色付く心

 木々の葉を鳴らす風が、かすかに割れ響く音楽を連れてくる。防災無線から流れる時報だった。薄黄色の日差しが、秋の公園に黄金色のフィルターをかけていく。


「そろそろ帰ろうか」

「はい」


 駅に近い公園の入り口を目指して歩き出す。

 夕方のこのチャイム代わりの音楽を聴くと、家に帰らなければ、と思ってしまう。まだ明るいのに、と思いながら諦めて家路に着くのは、昔もいまも変わらない。


「……人に優しくするって、難しいですね」

「さっきの人の話?」


 鬼嶋の問いに、果奈は足元に目を落とすと、肯定か否定か判別がつかない曖昧な動きで軽く頭を揺らした。


「子どもの頃、母に言われたことがあるんです」



 ——あんたは顔が可愛いわけじゃないんだから、人に好かれるよう、真面目で優しい人間になりなさい。



 不器量だということは誰に言われずとも昔から知っていた。同時に、当時の年齢ではストーリーをちゃんと理解できないドラマやアニメや漫画で『人は見た目じゃなくて心だ』というメッセージが色々な表現で発せられていたから、そういうものなのだとすぐ納得したのだ。
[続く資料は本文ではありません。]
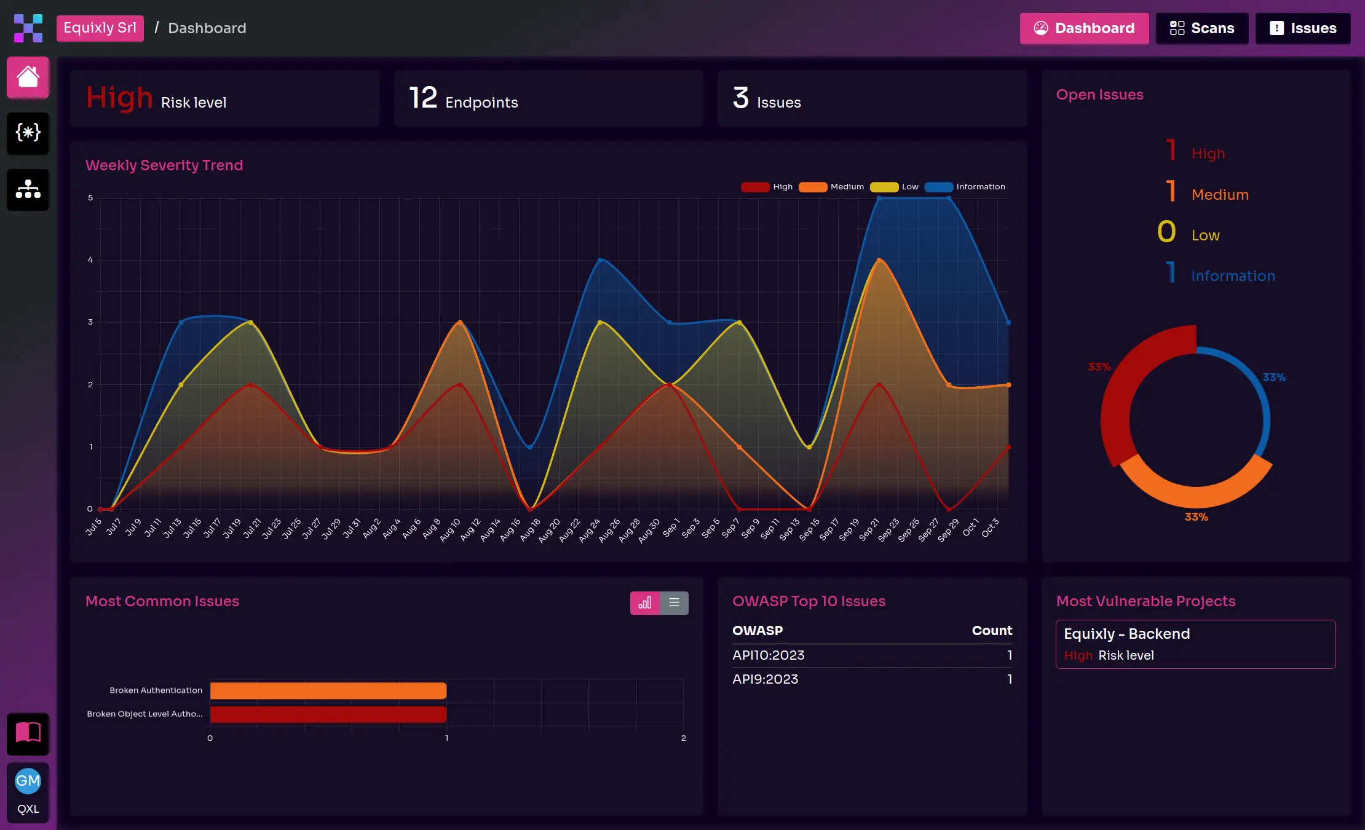Click the GM user avatar

(28, 781)
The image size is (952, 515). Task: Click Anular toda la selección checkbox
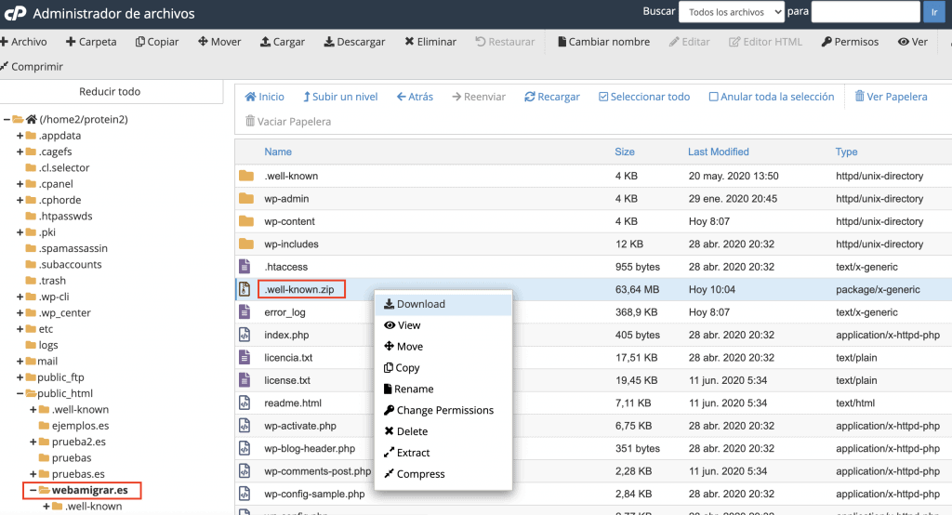pyautogui.click(x=714, y=97)
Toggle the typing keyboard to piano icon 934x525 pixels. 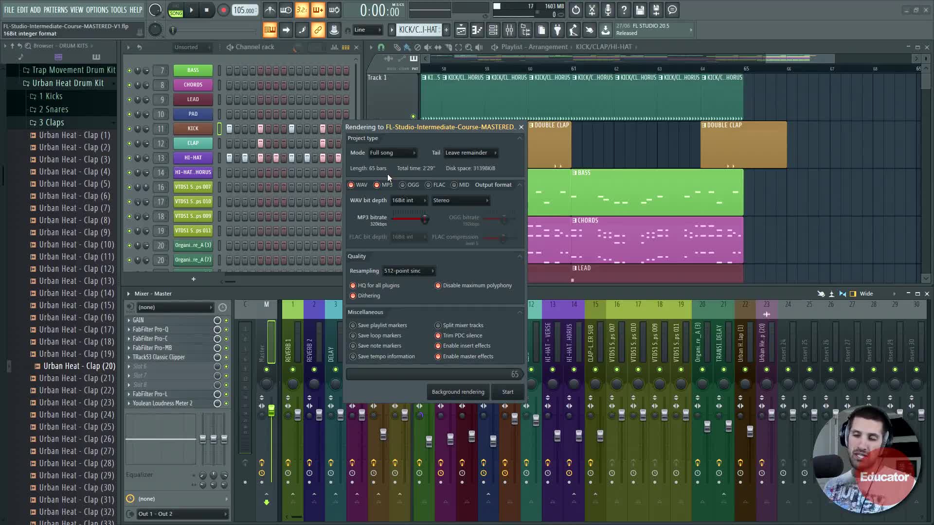click(269, 30)
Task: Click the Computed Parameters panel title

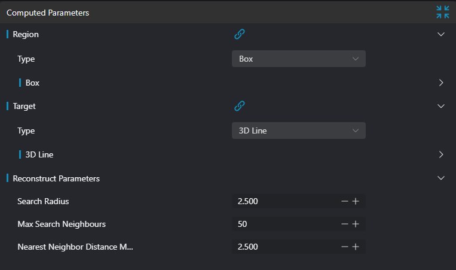Action: pyautogui.click(x=48, y=13)
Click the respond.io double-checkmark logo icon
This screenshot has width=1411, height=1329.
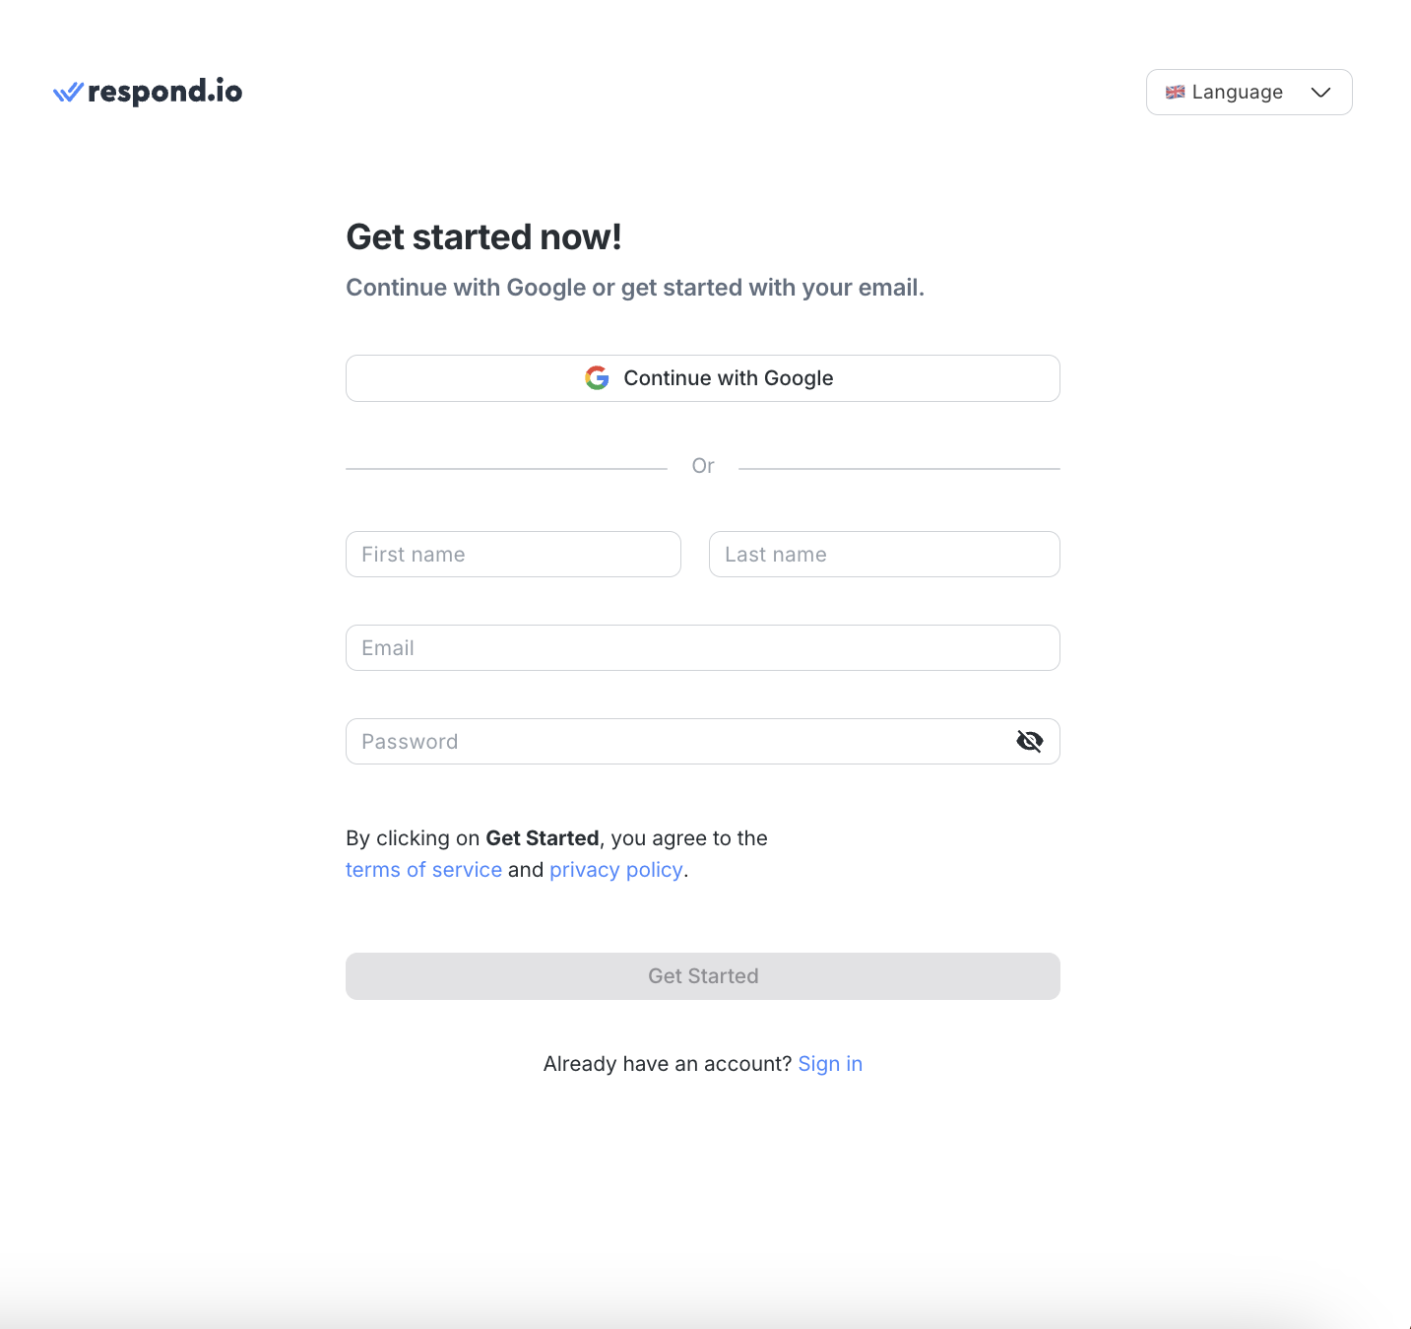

「小学校では『真面目でいい子』だと評価されていて、担任に言われて問題が解けずにいるクラスメートを教えたり、雑用をしたりしていました。そのうち、自分から何かできることはないか聞いて、よく手助けしている子たちが困っていないか様子を窺って、先生方もクラスメートも『優しい』『いつも助かっている』と言ってくれていたんです」



 くすくす。くすくすくす。

 少女たちの笑い声。果奈に聞こえるように発せられた言葉。

 ——何あれ。必死じゃん。



「それを『必死だ』と笑われたとき」



 ずん、と胸が重くなる。

 そのときのことを忘れられないから。




「好かれようとして必死だった自分の浅ましさに気付かされて、……恥ずかしかった」




 そして卑しい自分を消すことができないからだ。


 果奈とクラスメートの女子たちの諍いは、後々俯瞰して見てみれば嫉妬が原因だろうと想像できる。恐らく目立ちすぎたのだ。歴代の担任や、音楽や家庭科など担任でない教師に話しかけられたり、他の子が下校する時間に手伝いを頼まれていると、何故果奈だけが、と感じる。贔屓されている、ずるいと思うだろう。大人でも飲み込めないそれらを子どもに我慢しろというのは無理な話だ。


 誰が悪いというわけでもない。起こるべくして起こり、果奈はそれを恥じて、悔いた。


「だからもう、好かれようとしない、好かれたいと思わないと決めました」


 愛想を振りまかないのは、それが理由だ。


『無愛想クイーン』と呼ばれて愛想を求められないことは心安くて、とても平和で、けれども少しだけ、申し訳ない。思いやりに欠ける身勝手な選択だとわかっていてそうしているのだ。だから果奈に向けられる誰かの気持ちが、純粋なものでも、打算や悪意を含んだものであっても、無下にできるはずがない、その資格がない。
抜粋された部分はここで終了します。